Ask those with management or control (property owner/manager) to provide a copy of their asbestos register. You can then use this to develop a register for your workplace (as an employer) and add any additional items that contain asbestos - for example, specific items of plant that you own.
If you require asbestos to be removed from the building it is likely that you will need to approach the property owner/manager (depending on the details of your lease). If the asbestos is to be removed from something that you brought into the workplace you will need to arrange removal through a licensed asbestos removalist.
You need to undertake risk management processes to ensure any activity in the workplace is not likely to disturb the asbestos. If it is likely that the asbestos will be disturbed then you need to take action to prevent this from happening.
When dealing with asbestos self-employed persons must eliminate, so far as reasonably practicable, the exposure of persons at the workplace to airborne asbestos fibres arising from the work they are undertaking.
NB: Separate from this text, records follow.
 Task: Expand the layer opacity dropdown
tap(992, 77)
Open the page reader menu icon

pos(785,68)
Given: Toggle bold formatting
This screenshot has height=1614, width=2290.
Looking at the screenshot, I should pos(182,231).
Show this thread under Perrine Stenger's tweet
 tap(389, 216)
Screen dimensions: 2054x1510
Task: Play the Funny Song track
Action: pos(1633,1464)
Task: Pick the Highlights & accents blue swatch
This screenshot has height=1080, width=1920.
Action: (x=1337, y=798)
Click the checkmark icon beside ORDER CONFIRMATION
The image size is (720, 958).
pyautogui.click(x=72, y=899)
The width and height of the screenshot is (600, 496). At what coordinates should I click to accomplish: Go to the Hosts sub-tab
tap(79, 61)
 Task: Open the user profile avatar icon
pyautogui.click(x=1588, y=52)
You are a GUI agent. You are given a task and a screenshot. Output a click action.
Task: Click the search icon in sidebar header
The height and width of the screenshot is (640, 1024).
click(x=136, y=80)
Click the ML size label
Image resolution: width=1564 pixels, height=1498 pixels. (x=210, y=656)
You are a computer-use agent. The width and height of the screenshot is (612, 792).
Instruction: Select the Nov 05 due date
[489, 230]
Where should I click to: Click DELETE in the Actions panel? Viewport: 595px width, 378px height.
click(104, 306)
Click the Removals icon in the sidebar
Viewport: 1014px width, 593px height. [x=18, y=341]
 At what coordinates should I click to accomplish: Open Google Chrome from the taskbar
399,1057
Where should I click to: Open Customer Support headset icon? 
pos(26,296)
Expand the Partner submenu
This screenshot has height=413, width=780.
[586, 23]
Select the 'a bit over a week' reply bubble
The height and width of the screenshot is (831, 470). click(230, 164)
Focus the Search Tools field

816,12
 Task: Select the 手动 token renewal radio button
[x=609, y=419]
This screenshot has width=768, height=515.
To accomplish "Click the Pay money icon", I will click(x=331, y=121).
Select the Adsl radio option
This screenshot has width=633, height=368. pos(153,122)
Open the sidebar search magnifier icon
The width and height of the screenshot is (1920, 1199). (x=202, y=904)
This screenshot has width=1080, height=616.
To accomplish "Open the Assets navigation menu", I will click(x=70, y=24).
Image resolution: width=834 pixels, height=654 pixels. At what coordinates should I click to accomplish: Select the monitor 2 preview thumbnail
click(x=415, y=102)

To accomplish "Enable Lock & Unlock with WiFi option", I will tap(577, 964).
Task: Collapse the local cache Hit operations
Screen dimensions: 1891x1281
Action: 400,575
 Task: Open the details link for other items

If it is not reasonably practicable to eliminate that exposure, you must ensure that you reduce the exposure so far as is reasonably practicable.
In general self-employed persons have similar duties to employers, for example, in relation to:
- Removal of asbestos from a workplace
- Removal of contaminated clothing
- Use of certain tools or instruments
- Disposal of asbestos waste
For further information on employer duties go to the Employer section.
For a self-employed person who is a builder or tradesperson, the Builders and Trades section has relevant information when working with asbestos in relation to domestic or commercial premises and specific to refurbishment or demolition work.
As an employer of a motor vehicle repair workshop, you may be exposing your employees to asbestos fibres from asbestos-containing components such as brake pads/shoes, gaskets and clutch plates.
Many vehicles produced before 2003 are likely to have asbestos containing components, and these parts can remain in the vehicle until replacement is required.
Prohibitions on the use of asbestos-containing products came into effect across Australia on 31 December 2003, and replacement brake pads, brake shoes and clutch plates fitted to vehicles in Victoria after this date must be asbestos free.
As an employer (including self-employed persons), if you need to work on vehicles that contain asbestos components, you must control exposure to airborne asbestos fibres by eliminating the risk so far as is reasonably practicable. If exposure to airborne asbestos fibres cannot be eliminated, you must reduce the exposure so far as is reasonable practicable.
For further information:
- This checklist to help you safely find, manage and dispose of asbestos from motor vehicle components
- Asbestos in the workplace (including plant or equipment)
Commercial property owner
If you are a commercial property owner who leases or rents, for example, a building or part of a building to a business or businesses, then you may have obligations under the Occupational Health and Safety Act 2004 and the Occupational Health and Safety Regulations 2007 to the extent of your management or control.
A commercial property leased or rented to businesses (i.e. employers) is regarded as a workplace under Victoria’s health and safety laws.